If these findings are confirmed in larger studies and for a longer follow-up time, it could mean fewer return
trips to the doctor’s office for booster shots, and lower overall costs. This could be especially significant
in developing countries where cervical cancer is one of the most common causes of cancer death in women and the
success of vaccination programs are more sensitive to cost and logistical issues.
New treatment for childhood cancer
The Food and Drug Administration has approved dinutuximab (ch14.18) as an immunotherapy for neuroblastoma, a rare cancer that affects children, mostly under age 5. The Frederick National Lab’s Biopharmaceutical Development Program produced ch14.18 for the NCI-sponsored clinical trials that proved the drug’s effectiveness against the disease, which arises in infants and young children as a tumor of immature cells of the peripheral nervous system. More than 650 cases are diagnosed each year in North America. Half of all patients have a high-risk form of the disease and a poor prognosis. Dinutuximab is designed to benefit these high-risk patients. BDP supported transfer of the technology, under an NCI Cooperative Research and Development Agreement, to United Therapeutics Corporation of Silver Spring, Md., and Research Triangle Park, N.C., for commercial production.
Collaboration yields commercial products.
Early in the AIDS epidemic it became evident that blood transfusion was a major
route of exposure with greater than 5000 people/year becoming infected with the
AIDS virus from blood transfusions.

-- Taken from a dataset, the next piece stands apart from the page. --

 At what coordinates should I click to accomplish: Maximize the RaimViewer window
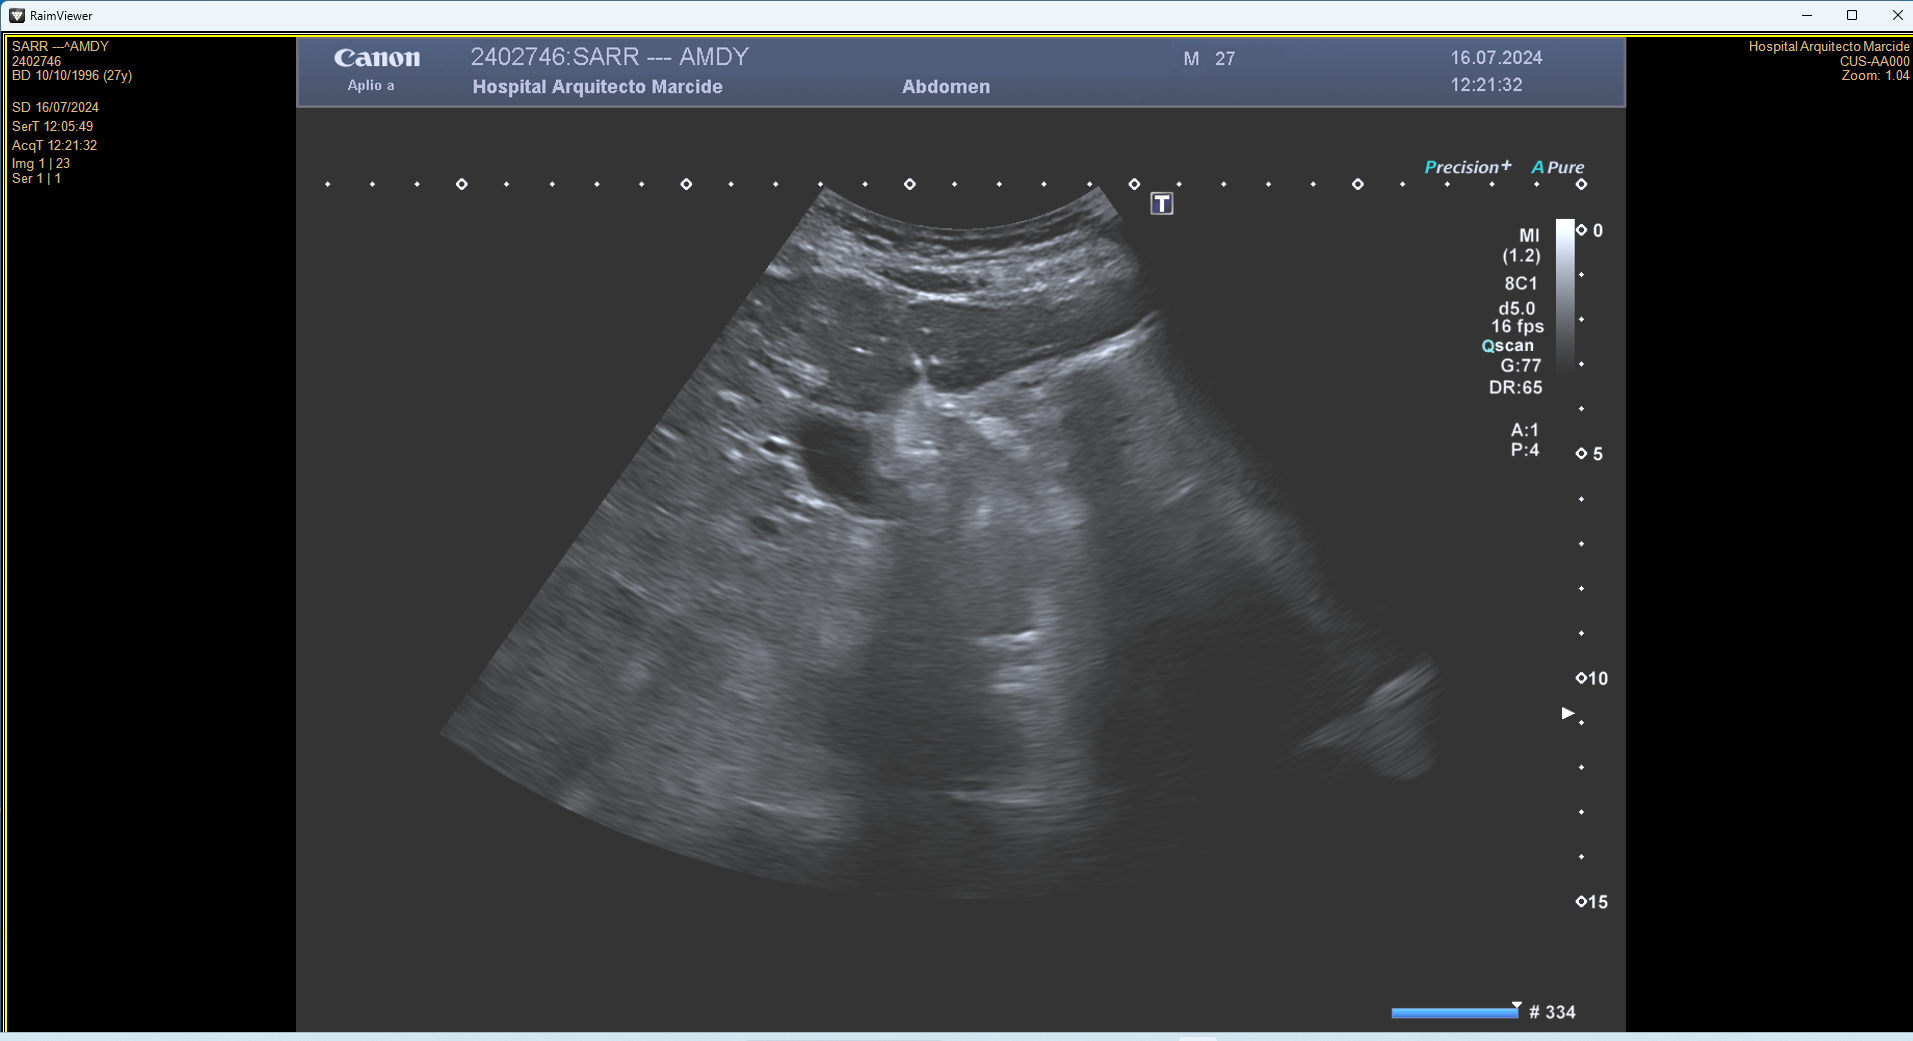point(1852,15)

In 1984, soon after HIV-1 was discovered and
adapted to growth in cell culture, virus infected cells were transferred to contractor
scientists in what was later to become the AIDS Vaccine Program (AVP) at Frederick
National Lab, for the large scale production of viruses to be used in the development
of diagnostic blood tests. By the end of the first year, 131 lots of purified HIV-1
derived from >12,400 liters of cell culture were prepared. Accomplishing this task
was facilitated by critical unique technical infrastructure capabilities and expertise
at the Frederick National Lab (originally developed for the large scale propagation
and production of retroviruses for cancer related studies) and the flexibility and
rapid response capabilities afforded by the FFRDC organization. The Frederick National
Lab scientists provided large quantities of virus, virus-infected cells and technology
to the private companies that had received licenses to prepare HIV-1 assays. As
a result of this close interaction between the FFRDC contractor staff and the private
companies, commercial diagnostic assays were approved by the FDA within 11 months
of receipt of the virus infected cells at Frederick National Lab. Use of these assays
to detect and discard blood from infected individuals resulted in rapid decrease
of blood transfusion associated infections to less than 500/year.

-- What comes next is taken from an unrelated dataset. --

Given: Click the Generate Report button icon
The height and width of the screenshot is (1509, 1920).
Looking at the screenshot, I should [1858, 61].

Harnessing the Power of Nanotechnology to Fight Cancer
The Nanotechnology Characterization Laboratory (NCL) is branching out into two new directions: 1) The introduction of nanotechnology early in the commercial drug development pipeline and 2) The launching of a pan-European infrastructure for nanotechnology characterization.

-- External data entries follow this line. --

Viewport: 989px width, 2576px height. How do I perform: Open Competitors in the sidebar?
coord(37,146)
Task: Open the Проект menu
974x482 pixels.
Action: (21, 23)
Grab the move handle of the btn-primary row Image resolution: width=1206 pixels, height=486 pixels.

NCL has begun working with pharmaceutical companies on nanoparticle drug formulations early in the development pipeline with the goal of making cancer medicines more potent with fewer side effects. NCL recently signed collaboration agreements with Amgen, AstraZeneca, and Pfizer. Nanomedicine drug delivery systems have previously been developed for hard-to-treat solid tumors (e.g. breast, lung, pancreas). More recently, nanotech formulations are being targeted to blood cancers and metastases.
Overseas, NCL is joining with eight other partners from France, Germany, Ireland, Italy, Norway, Switzerland, and the United Kingdom to make therapeutic nanotechnologies more widely available internationally. The European Union Nanomedicine Characterisation Laboratory, funded by the European Commission, will be the first translational infrastructure in nanomedicine in the EU.